While Szafran’s earliest work was based on abstraction, he began to depict representational subjects – drawn in pastel, charcoal or watercolour – from around 1960 onwards. Though he seemed to have been content with studying a limited range of themes, notably studio interiors, staircases and plant forms, Szafran also produced numerous drawings, each characterised by a very skilful handling of the medium and an abiding interest in perspectival effects.
Between 1958 and 1965, Szafran produced one of his first series of pastel works – large-scale creations depicting heads of cabbages – which also marked his turn from abstraction to figuration. (ECKART ASIA has one of these works in its collection.) The vegetable reminded him of his youth when he would take trips with his father to the market in Paris. It was also likely a staple of his diet during the penurious years of his early career. As one scholar has noted, ‘the artist executed numerous variations on heads of cabbage, a vegetable familiar to him from his childhood…In 1961-62, the nourishing and cheap post-war vegetable became the young artist’s study object of preference.’
When Szafran began working in the medium of pastel he said, ‘If I had known what I was letting myself in for, I probably would never have bought my first box of pastels. I found myself in 1958, fresh from abstract art, in front of these little multicoloured sticks like a poverty-stricken child in a Belgian or Swiss delicatessen amidst an abundance of candy and cakes, and I seized them without even thinking. For 20 years, I threw myself into this technique because I was incapable of mastering it.’

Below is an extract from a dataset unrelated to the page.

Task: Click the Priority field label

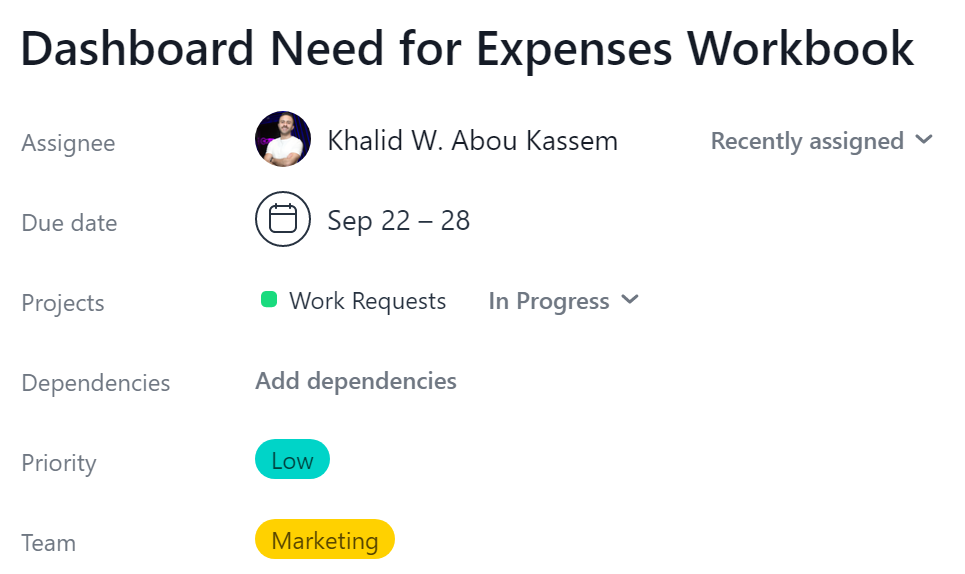Action: (x=58, y=463)
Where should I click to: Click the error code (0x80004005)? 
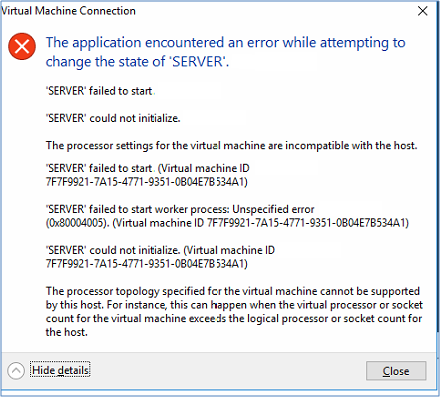pyautogui.click(x=77, y=223)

From 1965, Szafran’s work was exhibited extensively in France and Switzerland, and rarely elsewhere. A retrospective exhibition of his drawings, pastels, watercolours and sculptures was held at the Fondation Pierre Gianadda in Martigny, Switzerland from 1999 to 2000 and another in 2013, and was followed by further retrospectives at the Max Ernst Museum in Brühl, Germany from 2010 to 2011. Following Szafran’s death in 2019, a large commemorative exhibition at the Musée de l’Orangerie in Paris from 2022 to 2023 drew some 330,000 visitors. A permanent gallery devoted to Szafran’s work was established in 2015 at the Fondation Pierre Gianadda. Other works by the artist are in the collections of the Metropolitan Museum of Art and the Museum of Modern Art in New York, the Centre National d’Art Contemporain, Musée d’Orsay and Musée d’Art Moderne in Paris, the Hirshhorn Museum and Sculpture Garden in Washington, D.C.